1. The bias generator is referenced against VPP ( ie battery +Volts ) .... this means that as far as the differential amplifier is concerned VPP is analogue ground. The bias generator feeds the +/- 5 volt regulators which in turn supply the diff amp. In theory given the ratings of the components the DC battery supply voltage could be as high as 35 volts approx !!! The intput to the bias generator is fed by the same output as the gate drive to the NMOS FET. I did have some concern that this would impact the rise / fall ( turnoff time critical ) of the FET switch. However the impact was less than 4 ns measured on the CRO. This helps simplify and cheapen the circuit whilst synchronising bipolar supply noises.
2. The amplifier is run at its maximum specified voltage gain. ( 1000X or 60dB ) This presumably means that a 1uVolt signal at the input will become a 1 mV signal at the output. There are many types of diff amps available .... I have used THAT1510 and THAT1512 with great success. The bandwidth of these amps is several Mhz even at gains of 1000. Noise is specified at 1 nVroot hz or better .. but I have had no need to consider this critical in this relatively simple circuit. As with conventional PIs a coil with less turns will be faster however it will be less sensitive. A further gain block could be inserted after the diff amp to compensate for loss of sensitivity with a faster coil.

Recorded data >>
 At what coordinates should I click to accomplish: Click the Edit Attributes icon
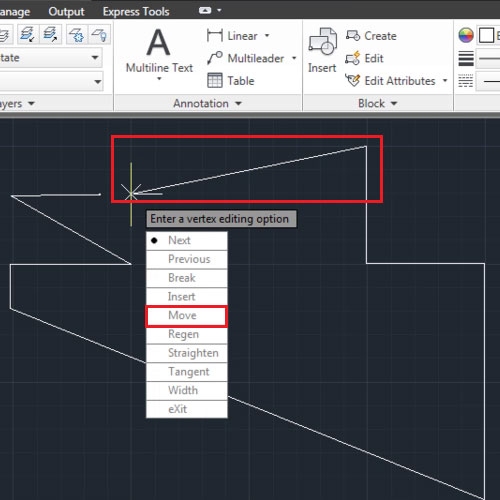[x=353, y=80]
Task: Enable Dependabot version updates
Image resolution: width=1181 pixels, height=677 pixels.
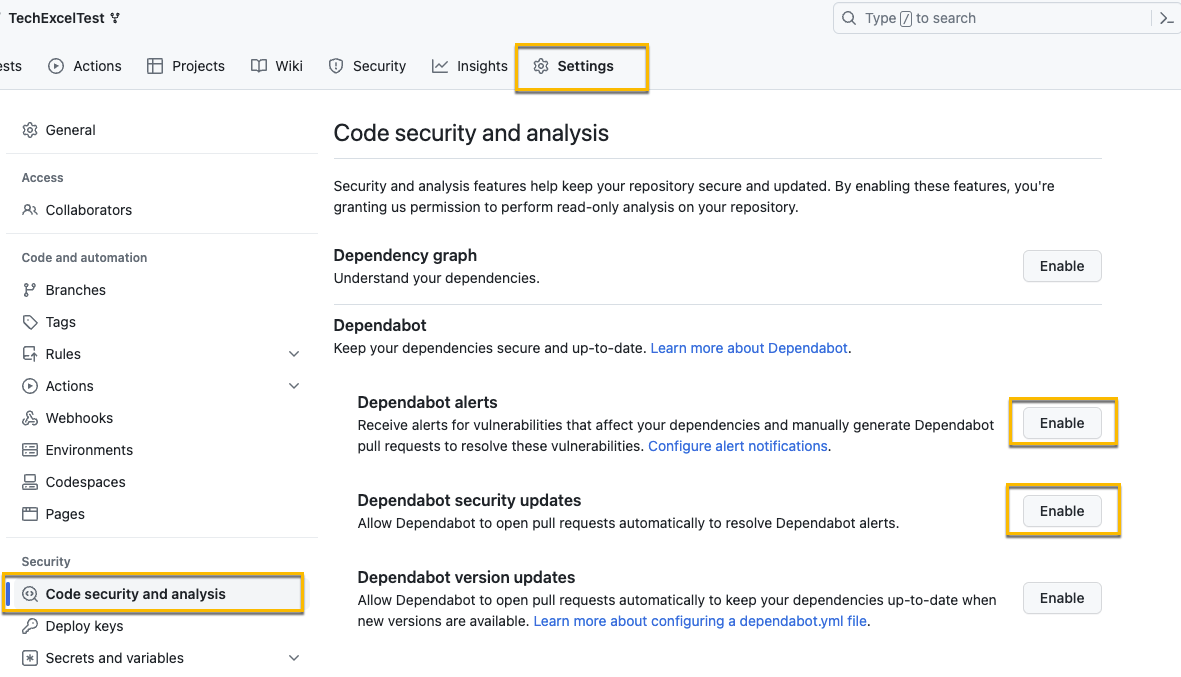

Instructions >>
a) Answer these questions from the circuit notes:
(i) What is the bias generator referenced against?
(ii) How much did feeding the bias generator from the FET gate drive affect the switch, as measured on the CRO?
(iii) Which two differential amplifiers were used with great success?
b) Rewrite the circuit notes from "1. The bias" to "bipolar supply noises.", putting "bias supply" wherever "bias generator" appears.
c) Carry on the circuit notes from the point where they end.
The data has nothing to do with the circuit notes.

Responses in order >>
a)
(i) VPP, that is, battery +Volts.
(ii) Less than 4 ns.
(iii) The THAT1510 and THAT1512.

b)
1. The bias supply is referenced against VPP ( ie battery +Volts ) .... this means that as far as the differential amplifier is concerned VPP is analogue ground. The bias supply feeds the +/- 5 volt regulators which in turn supply the diff amp. In theory given the ratings of the components the DC battery supply voltage could be as high as 35 volts approx !!! The intput to the bias supply is fed by the same output as the gate drive to the NMOS FET. I did have some concern that this would impact the rise / fall ( turnoff time critical ) of the FET switch. However the impact was less than 4 ns measured on the CRO. This helps simplify and cheapen the circuit whilst synchronising bipolar supply noises.

c)
A manual gain control could be introduced by varying or switching R4. The penalty would be added complexity / cost and noise.
A cap inserted in series with R4 will reduce the low frequency / DC gain to 1. This could be useful for removing slow earth field responses and low frequency hum etc.
3. The output of the diff amp is fed to the ADC input by a simple cap coupling. Microchip specify a <500 ohm source impedance for feeding the ADC input at high conversion speeds and I did muck around with some buffer amps etc however this turned out to provide the best and simplest coupling. The important bit of the output waveform is very conveniently located at approx +2 volts which is bang in the midrange of the 0 - 5 volt input of the ADC without any special clamping or level shifting. Waveforms to be posted.
4. The NMOS switch can be your favourite PI FET ( IRF740 etc etc ) however note that the voltage flyback developed across the damping resistor will only be half of that on a conventional single ended PI. This is an advantage as you can use a lower breakdown voltage FET than normal. ( and usually a lower ON resistance thus providing a higher peak switch off / saturation current. )
5. This circuit is designed for a so called differential PI coil .... I am not sure how it will behave with a conventional coil. I am fairly sure that the coil sheilding will actually be a disadavantage and pick up every AM radio station and powerline within a 100 km radius because the the input to the wideband diff amp will be unbalanced. Also conventional coils dont have the common "centre tap" so I guess it wont work anyway.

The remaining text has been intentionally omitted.